As I said, it all depends on your level of concern for data integrity; if your own needs, or of the place you work at, can accommodate applications changing data unnoticed (and restic failing to back them up), then I say, more power to you. But this is definitely not the case here: defending such a view where I work would probably get you fired on the spot.

Software can mess with all metadata if it wants to, including all of mtime, ctime, atime.

This is definitely not the case with ctime in *ix OSes: ctime is considered out of limits for any userland code, and so cannot be set by any application, only by the OS when any data or metadata for the respective file is changed. Please see here for Linux (notice how only mtime and atime are referenced, and ctime is simply ignored) and here for the Posix standard (I quote: “The utimes () function shall set the access and modification times of the file” – please note how ctime is not mentioned).

If you’re paranoid, or worry about software modifying metadata maliciously, then you should use the --force flag for backups.

Nope, please see above. Unless you suspect your kernel has been hacked, there’s no way any software can mess with ctime.

Let me say it again: the correct procedure to detect changed data is checking ctime. This is consensus, and part not only of the actual OS implementations but also of the standards as I demonstrated above.

If you disagree, fine by me – you are entitled to your own opinion and to have your own way when dealing with your own data. But I want to get the record straight here so that whoever comes in the future a-googling will not be misled.

Cheers,
– Durval.

1 Like

[PSA] ATTENTION anyone not using a recent master (ie, > 0.9.5) version…

The fix for this (#2212) is not included in the official relase 0.9.6 as far as I understand.

In case I don’t miss something, I’d suggest to modify the title of this topic if possible. Otherwise “> 0.9.5” could be misleading from my point of view, even though it might be correct in conjunction with the term “master”. (I am not really sure about the term “master”)

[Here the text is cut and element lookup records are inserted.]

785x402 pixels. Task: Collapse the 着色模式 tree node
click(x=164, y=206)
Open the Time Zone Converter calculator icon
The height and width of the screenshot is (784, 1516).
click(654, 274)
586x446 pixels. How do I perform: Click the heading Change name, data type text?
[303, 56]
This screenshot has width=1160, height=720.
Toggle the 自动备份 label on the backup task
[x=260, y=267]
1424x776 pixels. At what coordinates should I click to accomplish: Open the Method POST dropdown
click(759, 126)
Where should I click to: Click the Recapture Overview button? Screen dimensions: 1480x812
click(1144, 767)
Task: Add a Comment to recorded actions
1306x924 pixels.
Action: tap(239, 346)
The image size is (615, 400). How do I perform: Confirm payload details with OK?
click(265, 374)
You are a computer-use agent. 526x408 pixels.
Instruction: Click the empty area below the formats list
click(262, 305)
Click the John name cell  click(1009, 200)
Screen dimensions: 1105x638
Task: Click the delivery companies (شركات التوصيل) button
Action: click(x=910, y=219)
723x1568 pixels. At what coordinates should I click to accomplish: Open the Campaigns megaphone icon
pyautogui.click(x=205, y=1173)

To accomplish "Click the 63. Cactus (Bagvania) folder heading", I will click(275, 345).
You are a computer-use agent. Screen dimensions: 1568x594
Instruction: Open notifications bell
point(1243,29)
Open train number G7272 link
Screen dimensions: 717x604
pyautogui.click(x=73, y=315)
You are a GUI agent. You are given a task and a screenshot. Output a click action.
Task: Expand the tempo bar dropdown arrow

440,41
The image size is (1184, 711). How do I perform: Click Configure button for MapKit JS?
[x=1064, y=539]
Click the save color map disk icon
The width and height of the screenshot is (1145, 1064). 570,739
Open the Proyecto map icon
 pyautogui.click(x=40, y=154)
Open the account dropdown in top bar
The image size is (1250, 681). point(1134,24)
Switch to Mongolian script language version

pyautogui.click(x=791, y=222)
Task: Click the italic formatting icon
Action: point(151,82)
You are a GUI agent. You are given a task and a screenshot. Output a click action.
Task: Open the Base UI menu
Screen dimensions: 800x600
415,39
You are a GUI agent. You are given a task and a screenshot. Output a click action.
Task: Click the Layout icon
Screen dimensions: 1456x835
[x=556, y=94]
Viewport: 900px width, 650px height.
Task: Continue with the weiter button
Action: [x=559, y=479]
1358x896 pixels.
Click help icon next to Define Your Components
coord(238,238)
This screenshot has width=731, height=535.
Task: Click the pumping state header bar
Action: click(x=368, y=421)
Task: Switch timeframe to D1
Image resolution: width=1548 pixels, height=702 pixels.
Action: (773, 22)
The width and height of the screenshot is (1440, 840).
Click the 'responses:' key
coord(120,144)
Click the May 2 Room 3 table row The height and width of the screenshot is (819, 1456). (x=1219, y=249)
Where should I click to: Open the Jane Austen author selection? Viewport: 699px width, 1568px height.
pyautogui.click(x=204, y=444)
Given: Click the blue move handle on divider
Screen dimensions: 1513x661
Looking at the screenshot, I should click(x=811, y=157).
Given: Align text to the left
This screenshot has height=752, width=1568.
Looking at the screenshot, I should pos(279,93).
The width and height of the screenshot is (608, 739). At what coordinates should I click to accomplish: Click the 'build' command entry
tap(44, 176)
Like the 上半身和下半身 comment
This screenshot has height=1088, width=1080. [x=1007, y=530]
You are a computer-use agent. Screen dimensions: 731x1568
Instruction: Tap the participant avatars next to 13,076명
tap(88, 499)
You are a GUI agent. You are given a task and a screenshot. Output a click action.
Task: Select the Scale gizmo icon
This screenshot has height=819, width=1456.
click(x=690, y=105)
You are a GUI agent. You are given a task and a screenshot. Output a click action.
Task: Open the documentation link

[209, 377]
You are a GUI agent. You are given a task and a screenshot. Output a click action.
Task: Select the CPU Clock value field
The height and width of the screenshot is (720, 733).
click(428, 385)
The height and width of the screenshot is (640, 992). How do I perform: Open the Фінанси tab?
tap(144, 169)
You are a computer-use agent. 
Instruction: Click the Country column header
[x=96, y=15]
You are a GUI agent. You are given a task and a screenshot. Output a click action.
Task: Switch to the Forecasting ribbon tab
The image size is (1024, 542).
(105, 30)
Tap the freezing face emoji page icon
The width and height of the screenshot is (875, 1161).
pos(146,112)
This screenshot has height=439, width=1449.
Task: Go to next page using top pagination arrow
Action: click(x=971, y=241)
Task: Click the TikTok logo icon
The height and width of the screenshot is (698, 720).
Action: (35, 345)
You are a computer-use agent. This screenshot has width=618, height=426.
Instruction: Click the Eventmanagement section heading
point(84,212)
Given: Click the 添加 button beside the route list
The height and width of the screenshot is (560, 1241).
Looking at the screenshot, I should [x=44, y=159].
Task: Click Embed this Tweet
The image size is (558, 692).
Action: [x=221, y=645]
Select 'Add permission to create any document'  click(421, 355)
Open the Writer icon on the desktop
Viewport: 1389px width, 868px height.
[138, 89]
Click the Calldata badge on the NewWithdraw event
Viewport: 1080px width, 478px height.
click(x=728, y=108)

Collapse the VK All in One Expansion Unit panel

What makes you think it isn’t? The issue is tracked as #2179, #2212 was only the pull request which resolved it.

At first I was very sure you’re wrong: code that has been commited to master since 0.9.5 was surely included in 0.9.6, I just tag the new version from master and there’s no process to selectively include/exclude commits from there. So it must be included.

But then I checked the changelog: It does mention #2179, but in the section for 0.9.5. But @durval wrote in this thread and the title that the fix is not included in 0.9.5. Hm. Looking at the history for CHANGELOG.md shows the commit for 0.9.6 inserted the fix into the section for 0.9.5. That’s odd for sure!

So, let’s dig in. The pull request ID was #2212, so we can use git log -p and grep for 2212, finding the merge commit (a6481b37072dc4878bf845de77ed67406c59905d) which added the code to master:

Indeed we can verify that (only) 0.9.6 contains this commit:

$ git tag -l --contains a6481b37072dc4878bf845de77ed67406c59905d
v0.9.6

It looks like git’s merge resolve code decided that the directory changelog/unreleased was renamed to changelog/0.9.5_2019-04-23 (which it was!) and put the file into that directory instead of the unreleased one.

So, long story short: the fix is included in 0.9.6, and I’ll fix the changelog. Sigh. This will hopefully not happen again, with https://github.com/restic/restic/issues/2485 we ensure the unreleased folder exists and is never empty.

3 Likes

This was my conclusion after browsing through the changelog on GitHub as it showed about an hour before I posted my reply.

That is good news. I’m quite happy about that! Thanks for digging in, clarifying the release process and fixing the changelog.

As far as I’ve read ctime on Windows means creation time (as opposed to change time = ctime on Linux). What timestamp(s) is/are used by restic for Windows now to detect file changes?

2 Likes

Based on the code, only the modification time and metadata change time are used (as well as several other non-time pieces of metadata):

1 Like

@cdhowie: Thanks for the information.

@durval: What do you mean by “moving around the file”? I’d like to examine if there’s a similar issue when using Windows and NTFS.